Right now Immanuel, the middle child, is holding all the cards. In March, he was named co-champion of the Badger State Spelling Bee, along with Kenosha 14-year-old Hanna Ghouse.
“My favorite word is the word I spelled to tie for first, papillote,” Immanuel states.
This week he’ll compete at the Scripps National Spelling Bee outside Washington, D.C.
Older sister Veronica was the trailblazer. She won the state championship two years ago to qualify for the National Bee.
Now you probably have a picture in your mind of a family that spends ten hours a day memorizing Merriam Webster. But in Immanuel’s case there’s no time for that – he has too many other talents to pursue.
“It can’t be the only thing you do all the time,” he says, with wisdom beyond his years.
First off, he’s actually better with numbers than he is with letters.
“In seventh grade math – everyone, if they need help, they come to me,” he said.
Here’s the catch, Immanuel is in fifth grade. But every day Mary takes her 11-year-old son from Riverside Elementary to North Middle -– so he can wade through a sea of teenagers to math class.
“It’s very impressive,” said his seventh grade math teacher, Tammian Moore. “And not just the academics, but the idea of how he has the confidence to even help other students.”
Labeling Immanuel a brainiac spelling whiz would also be a lazy stereotype. Yet again, he’s not so easy to define.
Soccer is just as much of a love as school. ‘Manny’ is a skilled midfielder for the Elmbrook United U11 select team.

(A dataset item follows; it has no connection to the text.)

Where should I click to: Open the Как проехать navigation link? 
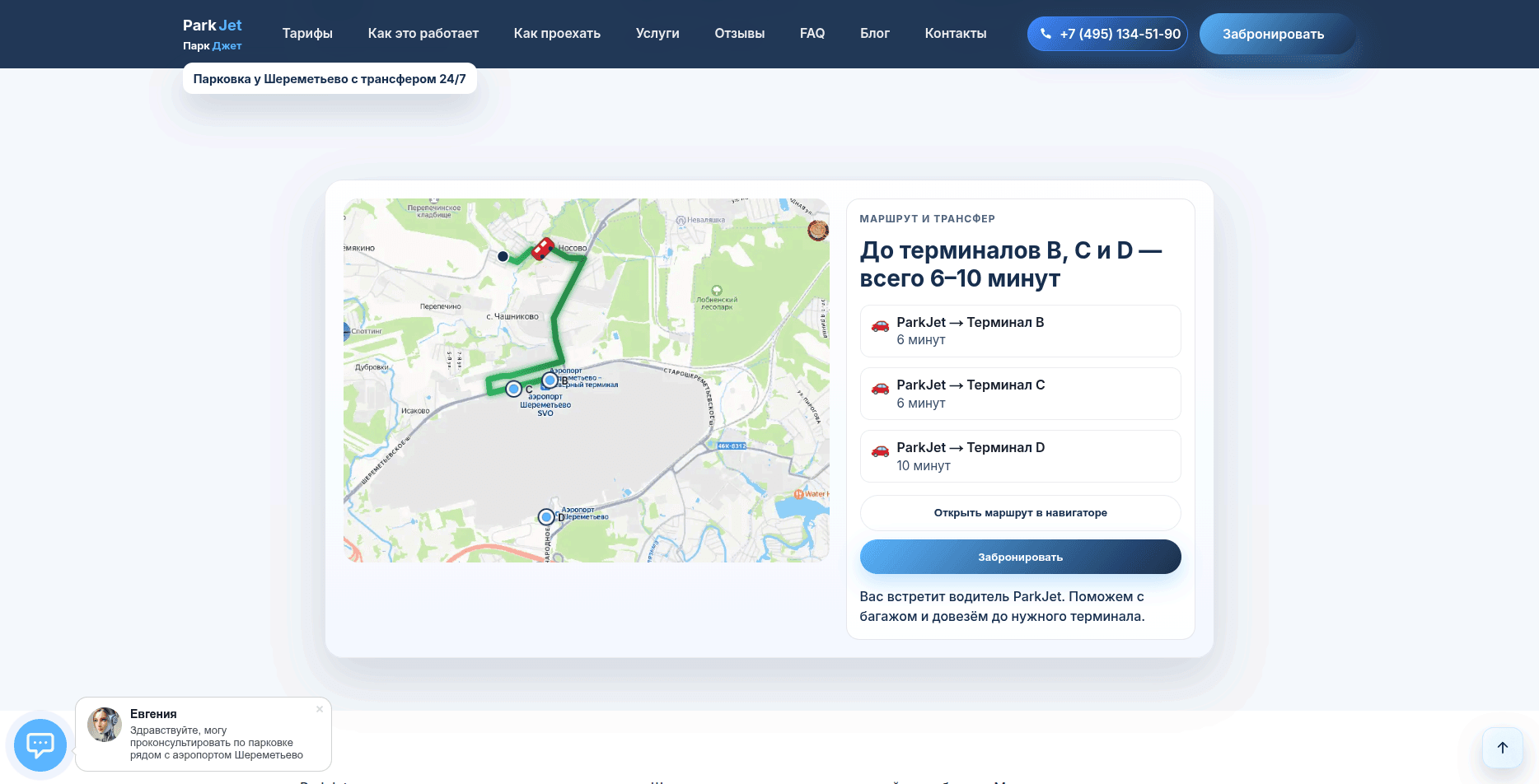pyautogui.click(x=557, y=34)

“Some kids you see them playing and they’re trying and it’s hard,” his coach, Mark Lambrecht said. “It just seems easy for him.”
And apparently he’s just as good with a ping pong paddle as he is on the pitch.
“I think he has a talent to become one of the best players in Wisconsin and maybe United States also,” states coach Chico Brito.
Regular coaching with the Milwaukee Table Tennis club works two ways.
“I teach him table tennis and he is teaching me how to spell,” Brito jokes. “He’s teaching some words for me, this is a very nice exchange for us.”
It seems everything he does, he does with aplomb – that means poise and confidence. But seriously, is there anything he’s bad at?
“That’s a very good question,” Joseph said with a smile. “I would say singing. I think he shouldn’t sing.”
Vocals aside, you might expect Immanuel to walk around with a bouffant – meaning puffed-out – chest. But his most impressive qualities are the ones you can’t memorize or practice.
“Their character is more important,” Mary Goveas states.
“He’s also a really good friend,” adds fifth grade teacher Catherine Cedzo, who uses Immanuel as a teacher’s assistant during math sections. “He helps his peers, he looks out for them and he makes really responsible choices.”
The son of Mary and Joseph is something of a miracle.
This week, Immanuel will be part of the largest field of contenders in the 91-year history of the Scripps National Spelling Bee, a total of 519 young spellers.
“When we were growing up, they used to say, ‘Sky is the limit,’ Joseph said. “But for them I believe Mars is the limit.”
No matter the outcome, Immanuel is excited.
“I’m just looking to have fun and try my best,” he said.
After all, he has plenty to fall back on.
“This is only one part of his growth,” Joseph adds. “And he’s already achieved a lot, I think.”
No argument there, that’s been fairly well spelled out.